Ambruknya Ponpes Al Khaziny: Bukti Kegagalan Negara Sekuler Menjamin Pendidikan


MutiaraUmat.com -- Gedung lantai 4 Ponpes Al Khaziny ambruk, menimpa santri yang sedang shalat ashar di lantai 2 pada tanggal 29 September 2025. Kejadian ini mengakibatkan Sekitar 160-an korban, 37 diantaranya dinyatakan meninggal per 7 Oktober 2025. (10 Oktober 2025, icjr.or.id)

Bangunan Ponpes yang ambruk disinyalir karena konstruksi bangunan yang tidak kuat, serta pengawasan yang buruk. Standarnya, dalam melakukan pembangunan gedung mewajibkan adanya pengawasan konstruksi yang melibatkan pihak pemerintah dan kontraktor untuk memastikan keselamatan, kualitas, dan kesesuaian dengan standar teknis dan aturan yang berlaku. Pengawasan ini penting untuk mencapai hasil pekerjaan yang optimal, baik dari sisi teknis maupun administratif, serta untuk menjamin keamanan dan kesehatan kerja. Juga menghindari bangunan yang riskan ambruk sehingga berpotensi mencelakai orang lain.

Pengawasan konstruksi diatur oleh dasar hukum yang meliputi undang-undang, peraturan pemerintah, dan peraturan menteri yang bertujuan untuk menjamin keselamatan dan kualitas pekerjaan. Namun, jika dilihat dari beberapa potret satelit ponpes yang diambil dari google maps, banyak sekali kontruksi bangunan yang tidak sesuai standar bahkan orang awam yang tidak begitu paham akan kontruksi bangunanpun bisa melihat hal itu, dari bentuk kontruksi bangunannya.

Dana pembangunan Ponpes umumnya bersumber dari wali santri dan donatur yang terbatas.

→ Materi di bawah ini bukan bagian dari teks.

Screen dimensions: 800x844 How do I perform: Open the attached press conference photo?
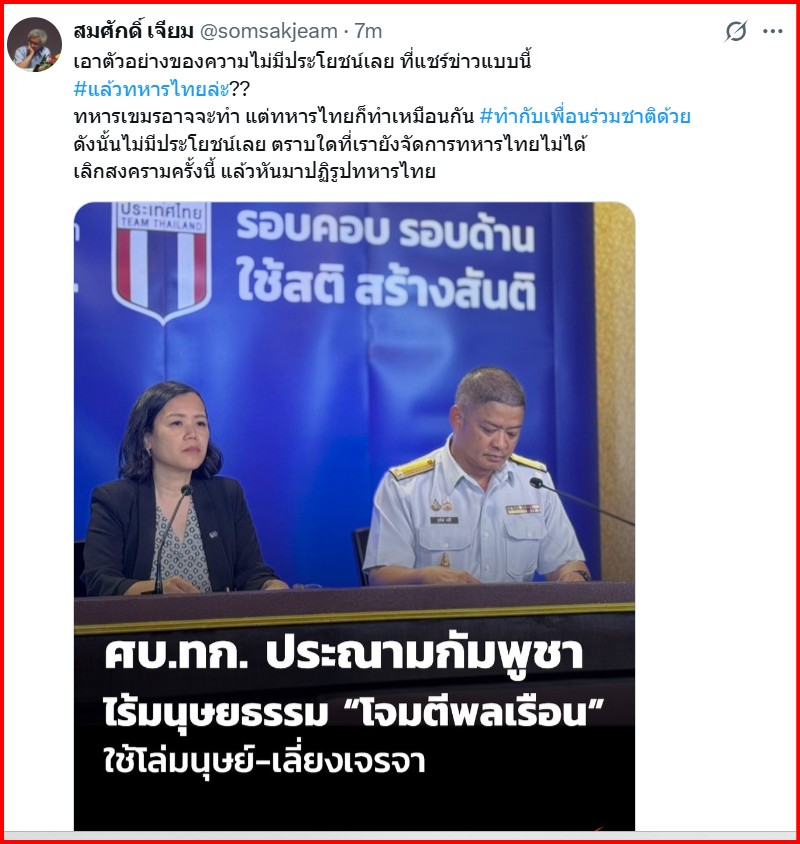click(354, 516)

Mungkin hal ini juga yang menjadi salah satu faktor, mengapa standarisasi pembangunan gedung tidak terlalu diperhatikan agar dapat menekan biaya.

Islam mewajibkan negara menyediakan fasilitas pendidikan dengan standar keamanan, kenyamanan dan kualitas yang baik. Sehingga pemerintah harus bertanggung jawab penuh dalam menyediakan fasilitas pendidikan tanpa membedakan sekolah negeri atau swasta, dan penyediaan fasilitas pendidikan tidak boleh dibebankan kepada masyarakat, karena tugas negara dalam Islam adalah sebagai ra'in (pengurus) dan junnah (pelindung) bagi rakyat.

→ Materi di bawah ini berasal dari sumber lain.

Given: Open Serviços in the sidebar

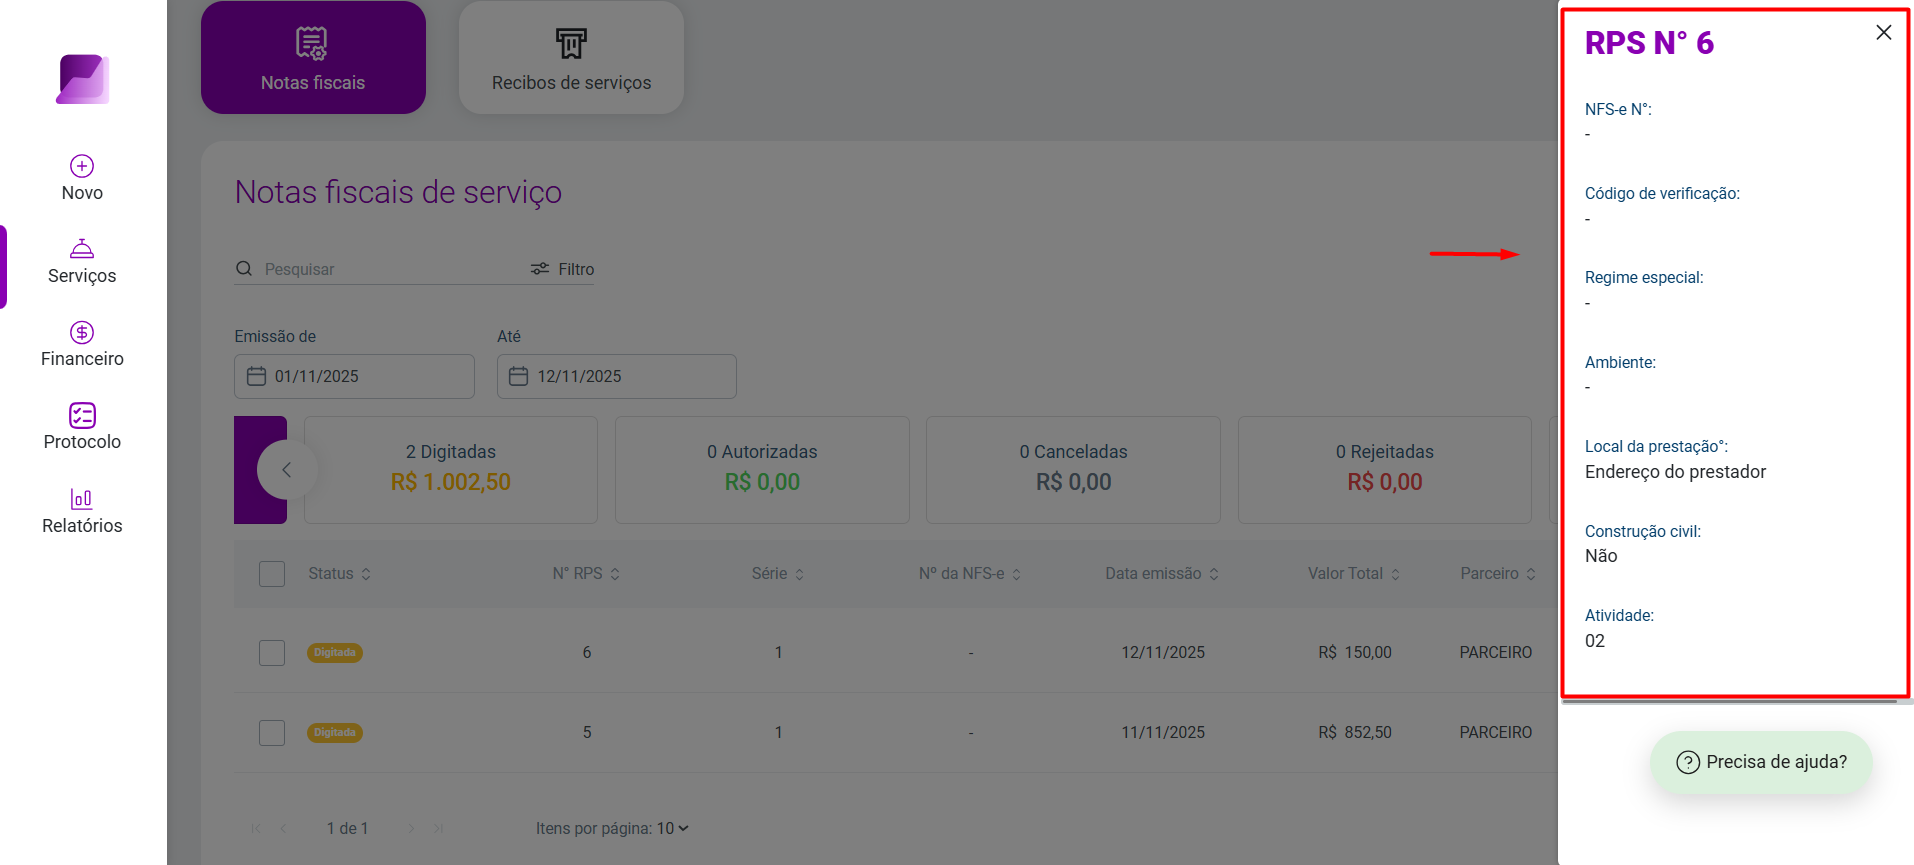Looking at the screenshot, I should tap(82, 263).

Pendanaan fasilitas pendidikan diatur dalam sistem keuangan baitul mal. Karena, Daulah Islam menjadikan pendidikan dengan kualitas terbaik sebagai tanggungjawab negara, dan diberlakukan bagi seluruh rakyat baik yang miskin ataupun kaya. Dengan pembiayaan yang ditanggung penuh oleh negara (gratis) pada semua jenjang pendidikan, mulai dari tingkat TK hingga Perguruan Tinggi. 

Dalam sistem ekonomi Islam pajak tidak dijadikan sebagai sumber utama pendapatan negara, sehingga tidak ada pungutan wajib pajak bagi setiap rakyatnya. Negara memiliki 3 sumber pendapatan utama yakni, (1) harta milik negara (kharaj, jizyah, fai’, ghanimah, tanah mati), (2) harta milik umum (sumber daya alam strategis, air, tambang besar, jalan umum, energi, dll), (3) harta zakat (mustahik zakat, zakat ternak, perdagangan, pertanian, dll).

Sumber pendapatan yang banyak dan beragam ini juga telah ditetapkan pos pengeluarannya oleh syariat, dan semuanya bermuara pada kesejahteraan rakyat serta dakwah Islam. Oleh sebab itu, negara akan sangat mampu memberikan fasilitas pendidikan secara cuma-cuma.

Bukti Kejayaan Pendidikan di Masa Kekhilafahan Islam.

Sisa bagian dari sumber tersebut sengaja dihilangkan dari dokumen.